## Description of the task
Every record below is to be restated word for word.

## Excerpted records

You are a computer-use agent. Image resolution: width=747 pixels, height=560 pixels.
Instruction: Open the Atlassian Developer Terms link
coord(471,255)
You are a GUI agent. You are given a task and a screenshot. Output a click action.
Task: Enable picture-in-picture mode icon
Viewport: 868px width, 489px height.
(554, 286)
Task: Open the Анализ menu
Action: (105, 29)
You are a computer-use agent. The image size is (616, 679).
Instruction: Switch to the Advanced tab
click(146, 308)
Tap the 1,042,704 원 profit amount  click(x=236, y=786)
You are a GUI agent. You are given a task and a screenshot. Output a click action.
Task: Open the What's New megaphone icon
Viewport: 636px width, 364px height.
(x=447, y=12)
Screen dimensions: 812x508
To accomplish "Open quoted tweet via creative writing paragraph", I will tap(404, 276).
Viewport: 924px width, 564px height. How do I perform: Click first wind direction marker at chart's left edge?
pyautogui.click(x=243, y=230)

## Task result
You are a computer-use agent. Image resolution: width=747 pixels, height=560 pixels.
Instruction: Open the Atlassian Developer Terms link
coord(471,255)
You are a GUI agent. You are given a task and a screenshot. Output a click action.
Task: Enable picture-in-picture mode icon
Viewport: 868px width, 489px height.
(554, 286)
Task: Open the Анализ menu
Action: (105, 29)
You are a computer-use agent. The image size is (616, 679).
Instruction: Switch to the Advanced tab
click(146, 308)
Tap the 1,042,704 원 profit amount  click(x=236, y=786)
You are a GUI agent. You are given a task and a screenshot. Output a click action.
Task: Open the What's New megaphone icon
Viewport: 636px width, 364px height.
(x=447, y=12)
Screen dimensions: 812x508
To accomplish "Open quoted tweet via creative writing paragraph", I will tap(404, 276).
Viewport: 924px width, 564px height. How do I perform: Click first wind direction marker at chart's left edge?
pyautogui.click(x=243, y=230)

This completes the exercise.